DATA TO USE: Begin

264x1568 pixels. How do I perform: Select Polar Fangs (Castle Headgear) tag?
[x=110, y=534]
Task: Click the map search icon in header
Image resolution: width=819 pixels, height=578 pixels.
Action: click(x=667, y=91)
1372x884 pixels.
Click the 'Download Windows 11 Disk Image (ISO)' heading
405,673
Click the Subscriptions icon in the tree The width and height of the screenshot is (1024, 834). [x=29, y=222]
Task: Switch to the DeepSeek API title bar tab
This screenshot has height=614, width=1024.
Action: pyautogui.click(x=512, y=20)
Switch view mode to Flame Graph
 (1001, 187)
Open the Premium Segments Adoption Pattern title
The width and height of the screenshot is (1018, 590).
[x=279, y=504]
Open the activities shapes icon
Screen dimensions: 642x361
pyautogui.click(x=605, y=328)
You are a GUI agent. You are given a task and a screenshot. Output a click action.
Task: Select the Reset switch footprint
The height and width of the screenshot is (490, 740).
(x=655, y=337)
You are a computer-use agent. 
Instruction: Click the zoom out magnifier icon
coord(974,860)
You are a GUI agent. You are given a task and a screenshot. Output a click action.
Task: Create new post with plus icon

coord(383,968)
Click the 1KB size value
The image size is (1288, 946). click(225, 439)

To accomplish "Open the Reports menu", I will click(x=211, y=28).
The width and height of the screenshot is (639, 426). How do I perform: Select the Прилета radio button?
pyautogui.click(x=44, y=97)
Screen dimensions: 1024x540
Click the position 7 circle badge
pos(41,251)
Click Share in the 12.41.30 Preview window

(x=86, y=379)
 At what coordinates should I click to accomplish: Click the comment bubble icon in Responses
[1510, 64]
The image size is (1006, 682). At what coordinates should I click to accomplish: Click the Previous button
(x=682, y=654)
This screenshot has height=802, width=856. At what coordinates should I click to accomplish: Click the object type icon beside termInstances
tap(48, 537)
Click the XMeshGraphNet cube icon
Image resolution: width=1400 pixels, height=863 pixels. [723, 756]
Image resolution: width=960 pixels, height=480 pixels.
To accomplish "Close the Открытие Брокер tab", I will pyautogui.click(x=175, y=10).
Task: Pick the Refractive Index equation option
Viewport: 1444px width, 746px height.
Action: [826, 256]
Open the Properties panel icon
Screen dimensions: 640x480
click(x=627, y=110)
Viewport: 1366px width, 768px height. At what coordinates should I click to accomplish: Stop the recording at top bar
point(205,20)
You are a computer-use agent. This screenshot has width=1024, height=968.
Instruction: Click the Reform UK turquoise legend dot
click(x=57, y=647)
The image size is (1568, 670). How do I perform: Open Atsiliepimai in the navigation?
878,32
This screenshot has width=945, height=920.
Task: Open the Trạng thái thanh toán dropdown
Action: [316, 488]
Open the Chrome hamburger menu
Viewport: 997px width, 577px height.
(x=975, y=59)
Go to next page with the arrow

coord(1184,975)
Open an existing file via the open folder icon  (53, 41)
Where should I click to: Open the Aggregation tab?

DATA TO USE: End

**ACTIVITY**
Every record, from the first to the last, should be transcribed exactly.

**SOLUTION TO THIS EXERCISE**
264x1568 pixels. How do I perform: Select Polar Fangs (Castle Headgear) tag?
[x=110, y=534]
Task: Click the map search icon in header
Image resolution: width=819 pixels, height=578 pixels.
Action: click(x=667, y=91)
1372x884 pixels.
Click the 'Download Windows 11 Disk Image (ISO)' heading
405,673
Click the Subscriptions icon in the tree The width and height of the screenshot is (1024, 834). [x=29, y=222]
Task: Switch to the DeepSeek API title bar tab
This screenshot has height=614, width=1024.
Action: pyautogui.click(x=512, y=20)
Switch view mode to Flame Graph
 (1001, 187)
Open the Premium Segments Adoption Pattern title
The width and height of the screenshot is (1018, 590).
[x=279, y=504]
Open the activities shapes icon
Screen dimensions: 642x361
pyautogui.click(x=605, y=328)
You are a GUI agent. You are given a task and a screenshot. Output a click action.
Task: Select the Reset switch footprint
The height and width of the screenshot is (490, 740).
(x=655, y=337)
You are a computer-use agent. 
Instruction: Click the zoom out magnifier icon
coord(974,860)
You are a GUI agent. You are given a task and a screenshot. Output a click action.
Task: Create new post with plus icon

coord(383,968)
Click the 1KB size value
The image size is (1288, 946). click(225, 439)

To accomplish "Open the Reports menu", I will click(x=211, y=28).
The width and height of the screenshot is (639, 426). How do I perform: Select the Прилета radio button?
pyautogui.click(x=44, y=97)
Screen dimensions: 1024x540
Click the position 7 circle badge
pos(41,251)
Click Share in the 12.41.30 Preview window

(x=86, y=379)
 At what coordinates should I click to accomplish: Click the comment bubble icon in Responses
[1510, 64]
The image size is (1006, 682). At what coordinates should I click to accomplish: Click the Previous button
(x=682, y=654)
This screenshot has height=802, width=856. At what coordinates should I click to accomplish: Click the object type icon beside termInstances
tap(48, 537)
Click the XMeshGraphNet cube icon
Image resolution: width=1400 pixels, height=863 pixels. [723, 756]
Image resolution: width=960 pixels, height=480 pixels.
To accomplish "Close the Открытие Брокер tab", I will pyautogui.click(x=175, y=10).
Task: Pick the Refractive Index equation option
Viewport: 1444px width, 746px height.
Action: [826, 256]
Open the Properties panel icon
Screen dimensions: 640x480
click(x=627, y=110)
Viewport: 1366px width, 768px height. At what coordinates should I click to accomplish: Stop the recording at top bar
point(205,20)
You are a computer-use agent. This screenshot has width=1024, height=968.
Instruction: Click the Reform UK turquoise legend dot
click(x=57, y=647)
The image size is (1568, 670). How do I perform: Open Atsiliepimai in the navigation?
878,32
This screenshot has width=945, height=920.
Task: Open the Trạng thái thanh toán dropdown
Action: [316, 488]
Open the Chrome hamburger menu
Viewport: 997px width, 577px height.
(x=975, y=59)
Go to next page with the arrow

coord(1184,975)
Open an existing file via the open folder icon  (53, 41)
Where should I click to: Open the Aggregation tab?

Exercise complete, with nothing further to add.